> [WHAT THE EXERCISE ASKS]: All lines below containing the string "image" are to be copied.

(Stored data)
◆ ◆ ◆ ◆ ◆

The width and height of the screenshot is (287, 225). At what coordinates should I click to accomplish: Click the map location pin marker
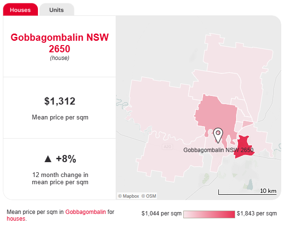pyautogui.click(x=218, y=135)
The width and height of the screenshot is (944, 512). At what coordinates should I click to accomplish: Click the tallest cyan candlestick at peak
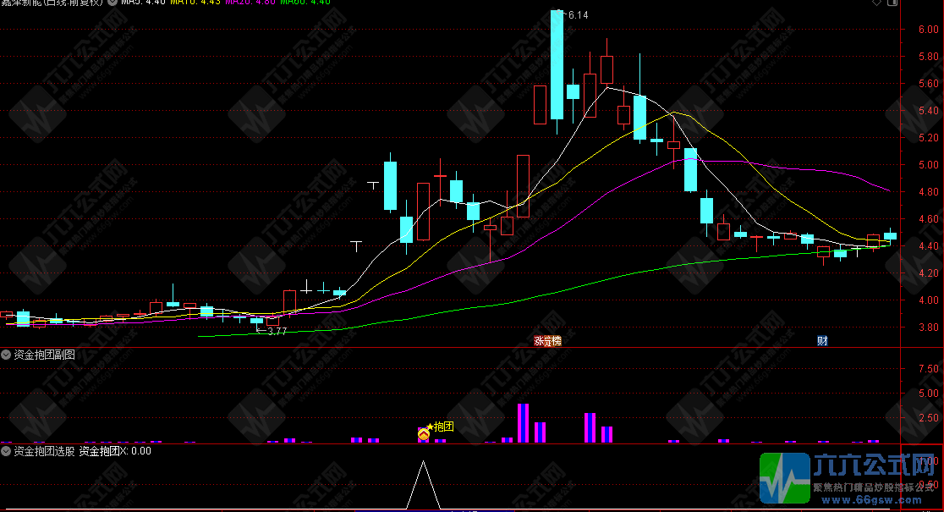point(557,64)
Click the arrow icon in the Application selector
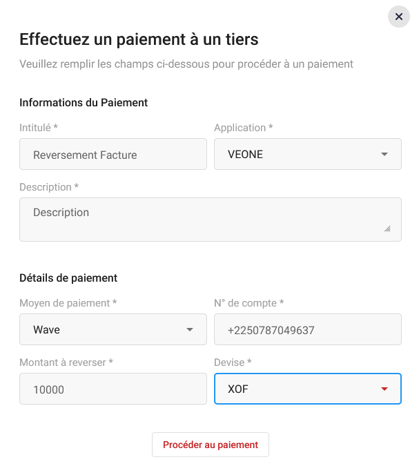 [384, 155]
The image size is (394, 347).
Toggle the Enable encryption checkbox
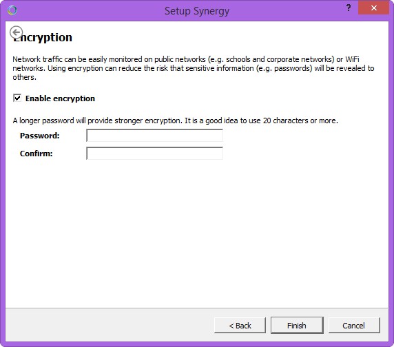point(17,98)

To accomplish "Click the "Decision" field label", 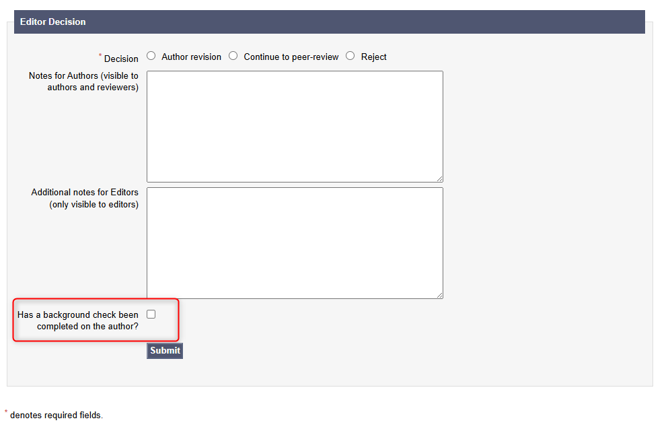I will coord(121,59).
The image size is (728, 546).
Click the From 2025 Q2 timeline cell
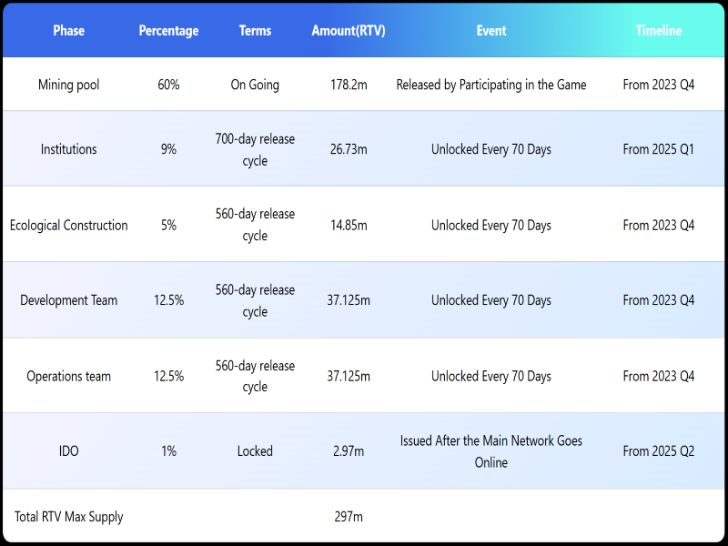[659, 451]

◆ ◆ ◆ ◆ ◆

> [OUTPUT OF THE EXERCISE]:
The image size is (394, 347).
The image size is (728, 546).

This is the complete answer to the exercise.